--- Input data Enclosed Below ---
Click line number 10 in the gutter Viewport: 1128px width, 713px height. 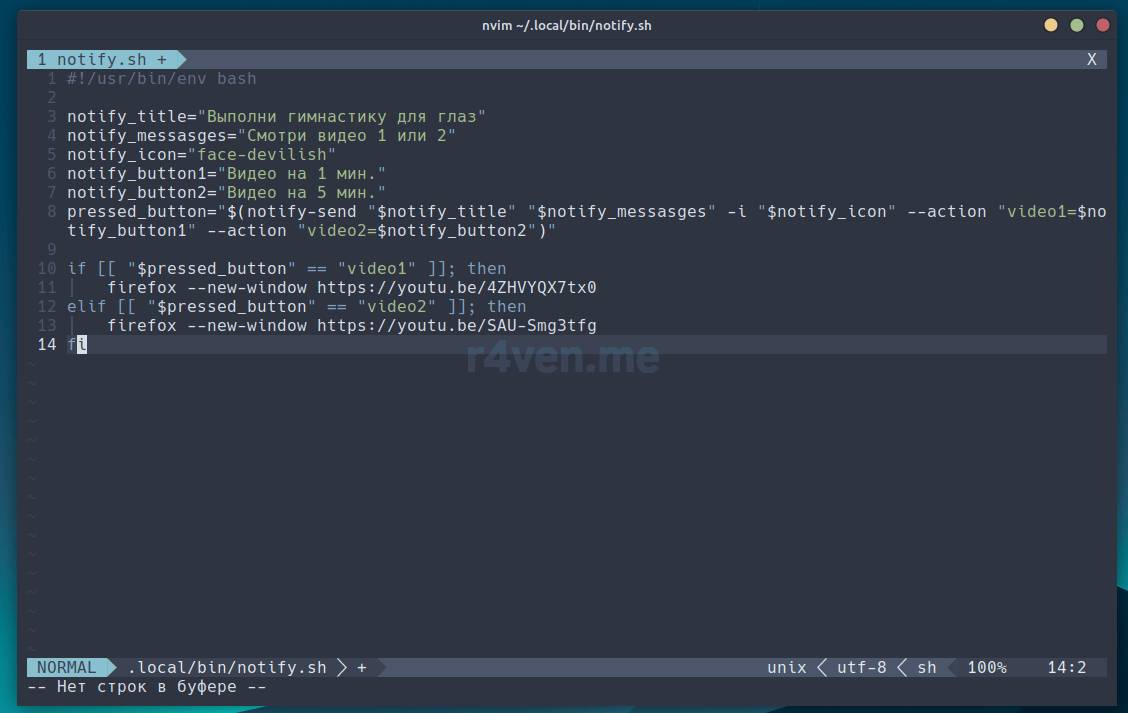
--- End of Enclosed Input data ---
--- Input data Enclosed Below ---
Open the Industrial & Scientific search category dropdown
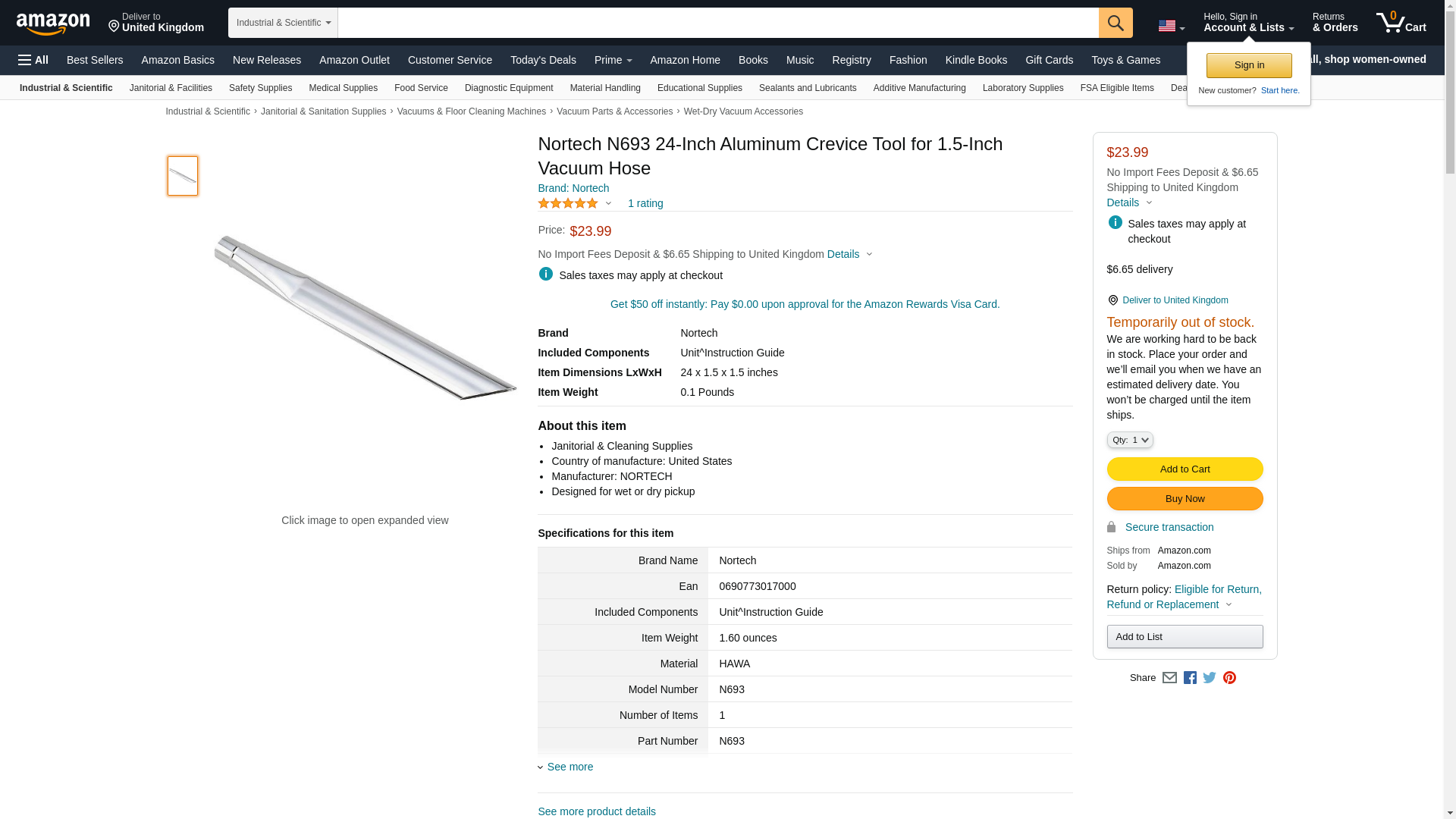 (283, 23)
--- End of Enclosed Input data ---
--- Input data Enclosed Below ---
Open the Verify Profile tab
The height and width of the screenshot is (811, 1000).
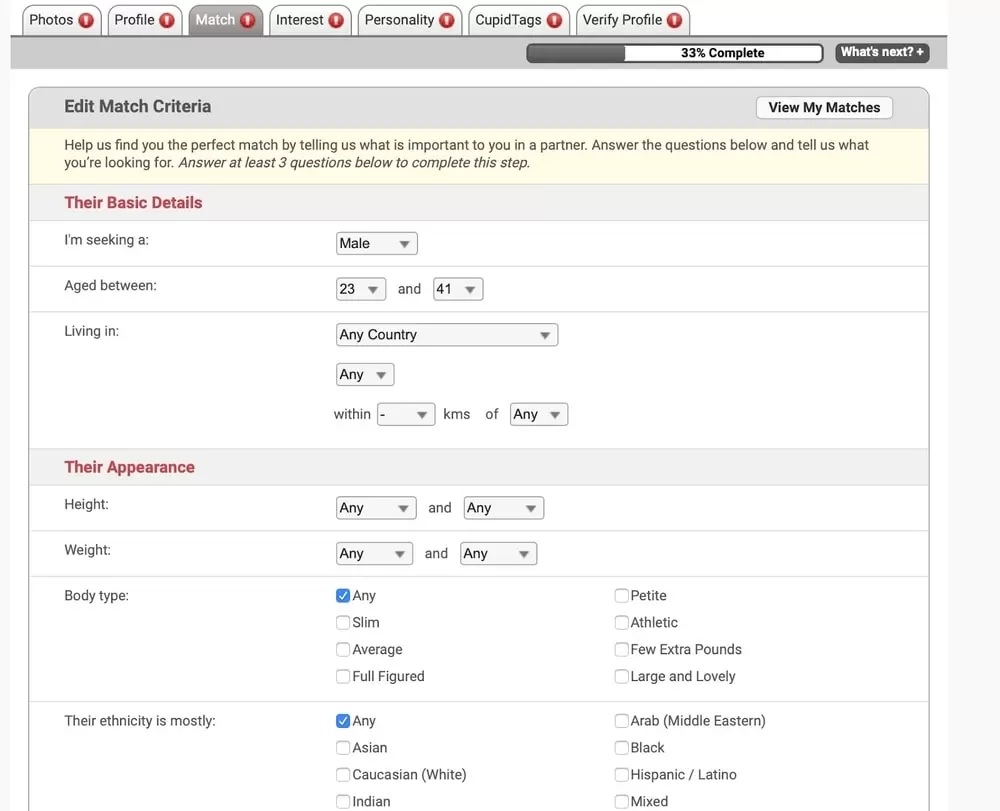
--- End of Enclosed Input data ---
The required output is the stretch of entries above from the line containing "Open the Verify Profile tab" through the line containing "The height and", reproduced exactly.

Output of the task:
Open the Verify Profile tab
The height and width of the screenshot is (811, 1000).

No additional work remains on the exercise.